November 5th, 2009

beartato phd

(no subject)

Some things that have gone wrong lately but are more or less acceptable:

My office is at a pretty steady temperature of 85 degrees now. I complained about this a week ago-ish when it hit 80 and, allegedly, gears are turning, and maybe eventually it will be fixed.

My bicycle's tires started to get a little low on air, and I thought, hey I'll by a cheap little pump and pump them up a bit, and promptly did everything wrong and let all the air out of my back tire. After escargonaut heroically helped me a lot over the phone, I still couldn't get any air to apparently get into the tire and I finally gave in and went back to the bike shop and they just air-compressored them back to normal shape.

The moral here is that when you are a Educated Person and fancy yourself an Adult at least and on a good day Generally Quite Clever, and it's just about the most painful thing in the world to have --- and not only to have, but to display in front of an entire store full of people who know what's what --- the sort of obliterating, flailing, not-even-a-rudimentarily-correct-mental-model ignorance (the sort that you can just hardly fathom any non-troglodyte human having when it is about your own favorite problem domain), it is actually a good idea to just suck it the fuck up, ask for help when you need to, and try to observe and by observation learn a couple of things if you can. Now I know, for instance, that there are two types of air valves, one common in low-pressure mountain bike tires, one in high-pressure road bike tires.
beartato phd

(no subject)

I do so love Lipton's blog. The linked entry mentions the graph reconstruction conjecture which is a beautiful little open problem in graph theory. In one sentence, it is:

A graph (on at least 3 vertices) is uniquely determined by the multiset of all possible vertex deletions of it.

Determined up to isomorphism, that is. A vertex deletion of a graph is the graph you get out of deleting some vertex and all the edges incident to it. You have to say at least 3 vertices because it's just not true for 2! There are only two graphs on 2 vertices, * * and *→*, which both have {*,*} as their multiset of vertex deletions.
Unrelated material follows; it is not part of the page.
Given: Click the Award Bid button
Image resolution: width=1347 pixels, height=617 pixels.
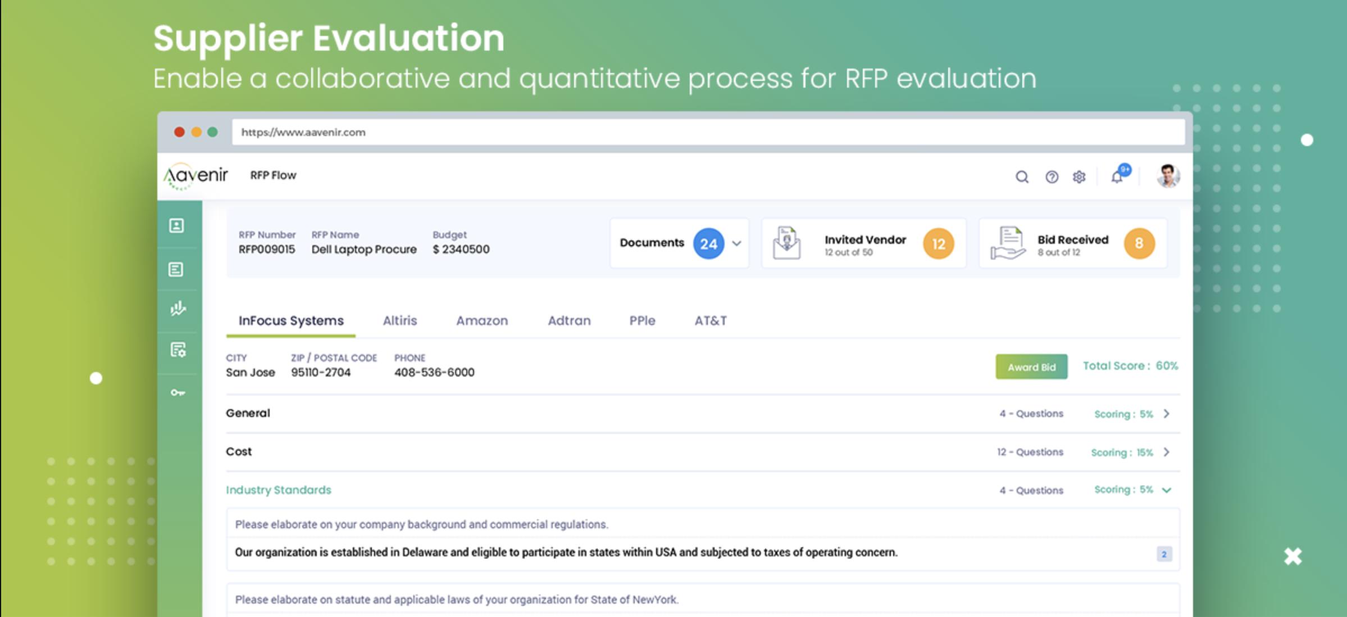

There's a related (stronger) conjecture,

A graph (on at least 4 vertices) is uniquely determined by the set of all possible vertex deletions of it

And there you can see the 4 is necessary, because the multiset of vertex deletions of
* *→* is {* *, * *, *-*}, and that of *-*-* is {* *, *-*, *-*}, and these collapse to the same set if we ignore multiplicities, {* *, *-*}.

Here's a question I thought of:
Given n, what is the smallest pair of graphs G and H such that ||D(G) ∩ D(H)|| ≥ n, where D(G) is the set of vertex deletions of G?

I can't even think of graphs such that ||D(G) ∩ D(H)|| ≥ 3! I sort of expect they must exist, though. The thought of there being a constant upper bound on ||D(G) ∩ D(H)|| for all G and H seems absurd. I bet this could be refuted by playing with the output of Nauty, which contains tools for generating all nonisomorphic graphs over n vertices, and testing graph isomorphism.

---

Ah, thought of a pair over four vertices just by pencil-and-paper brute force.
   o--o
   |
o--o--o

   o--o
   |  |
o--o--o

both possess vertex deletions
o--o   o--o
|      |
o--o   o

   o
   |
o--o--o

and then each has one more that distinguishes them.

---

Another example that is smaller with respect to jointly how many distinct vertex deletions exist of of G (3) and H (4):

G           H
  o---o       o---o
 / \ / \     / \ / \
o---o---o   o---o   o


Maybe the right question to ask is how small you can get the distinct sets of vertex deletions of the pair
such that their intersection is at least n big. In this case (||D(G)||,||D(H)||) = (n,n+1) for ||D(G)∩D(H)||=n is as close as you can get without violating the second conjecture above (which violation would require (n,n)), and this does in fact obtain for n=1,2,3.